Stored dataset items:
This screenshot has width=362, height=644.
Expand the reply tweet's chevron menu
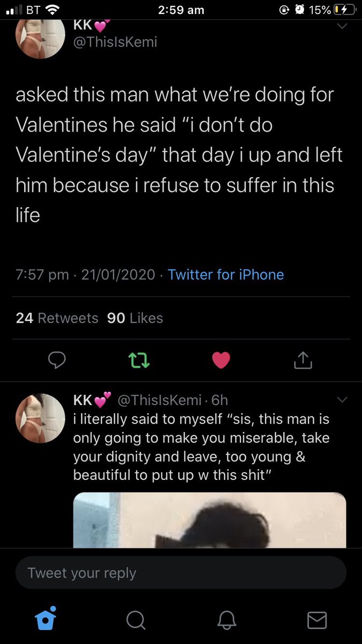point(342,399)
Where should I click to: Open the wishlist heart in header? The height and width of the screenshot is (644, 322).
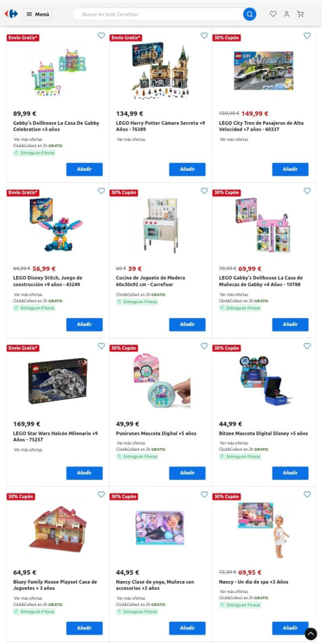pyautogui.click(x=273, y=14)
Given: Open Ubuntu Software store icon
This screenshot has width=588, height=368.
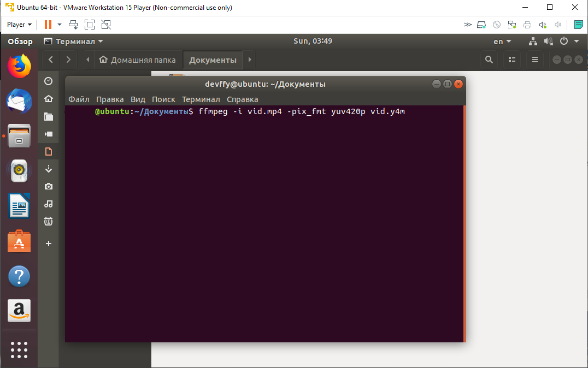Looking at the screenshot, I should pos(19,241).
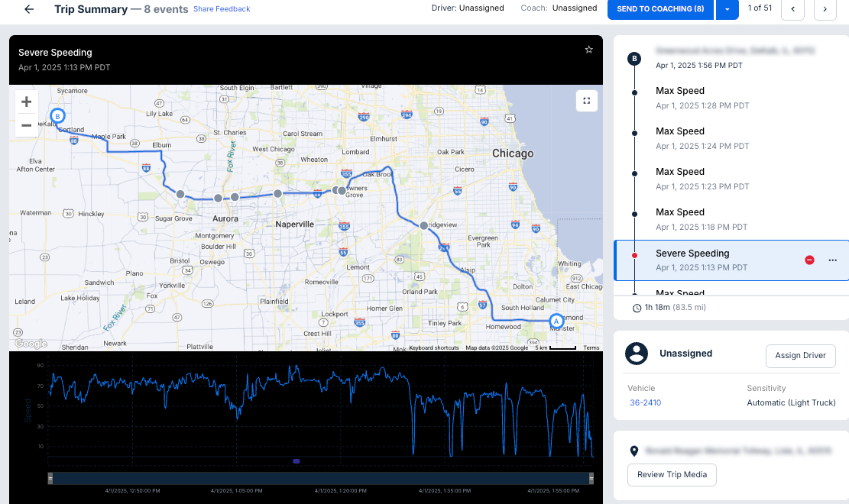Click the red dismiss icon on Severe Speeding
This screenshot has height=504, width=849.
coord(809,260)
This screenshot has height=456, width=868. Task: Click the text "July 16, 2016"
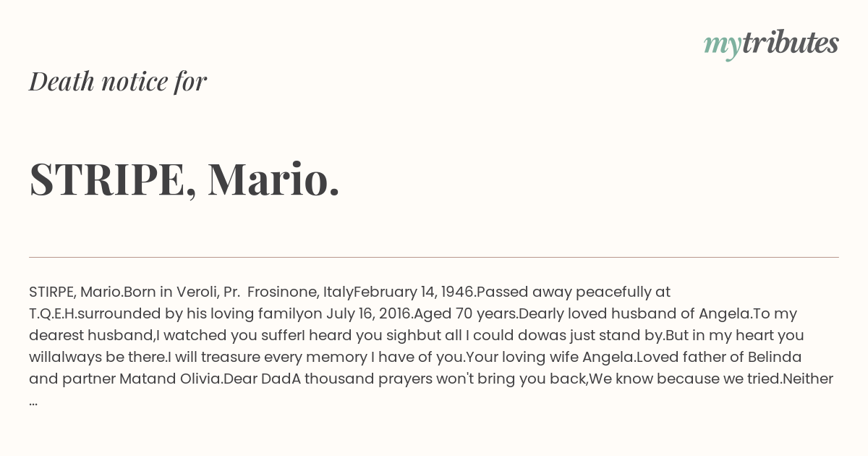pos(369,313)
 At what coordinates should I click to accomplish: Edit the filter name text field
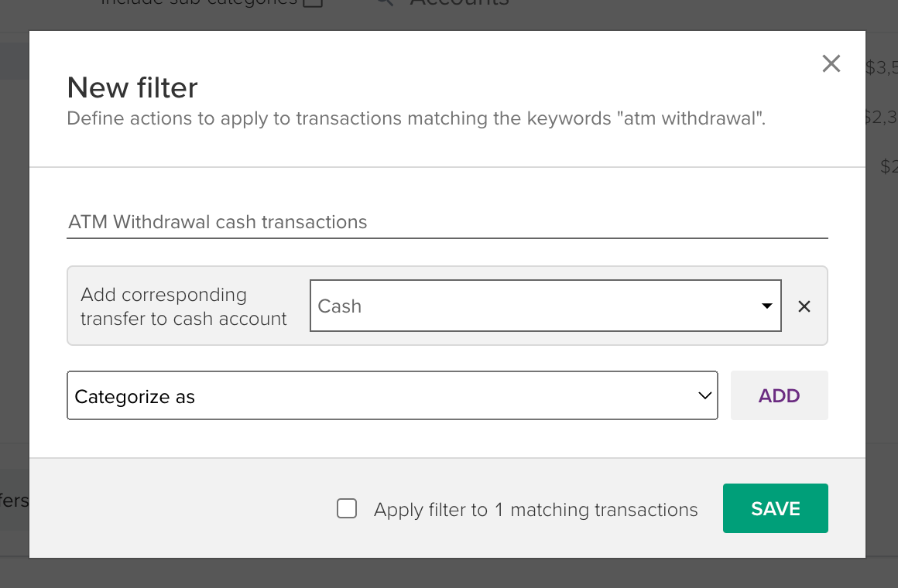click(x=447, y=223)
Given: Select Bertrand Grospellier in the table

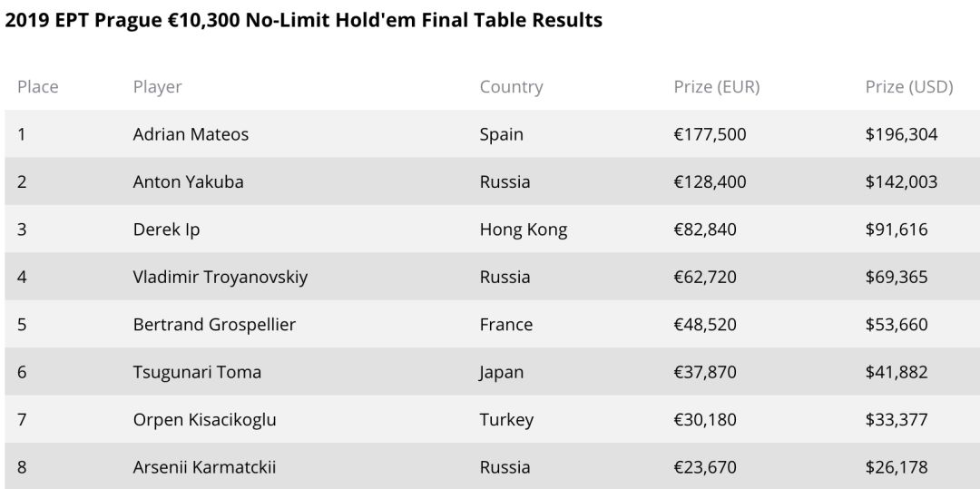Looking at the screenshot, I should [214, 325].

**TASK TO COMPLETE**
The records above, copied word for word without the pictures, are what should be output.

**SOLVED EXERCISE**
This screenshot has width=362, height=644.
Expand the reply tweet's chevron menu
point(342,399)
Where should I click to: Open the wishlist heart in header? The height and width of the screenshot is (644, 322).
pyautogui.click(x=273, y=14)
Given: Open Ubuntu Software store icon
This screenshot has width=588, height=368.
Looking at the screenshot, I should pos(19,241).
Click the red dismiss icon on Severe Speeding
This screenshot has height=504, width=849.
coord(809,260)
This screenshot has height=456, width=868. Task: Click the text "July 16, 2016"
pos(369,313)
 At what coordinates should I click to accomplish: Edit the filter name text field
click(x=447, y=223)
Given: Select Bertrand Grospellier in the table

Looking at the screenshot, I should [214, 325].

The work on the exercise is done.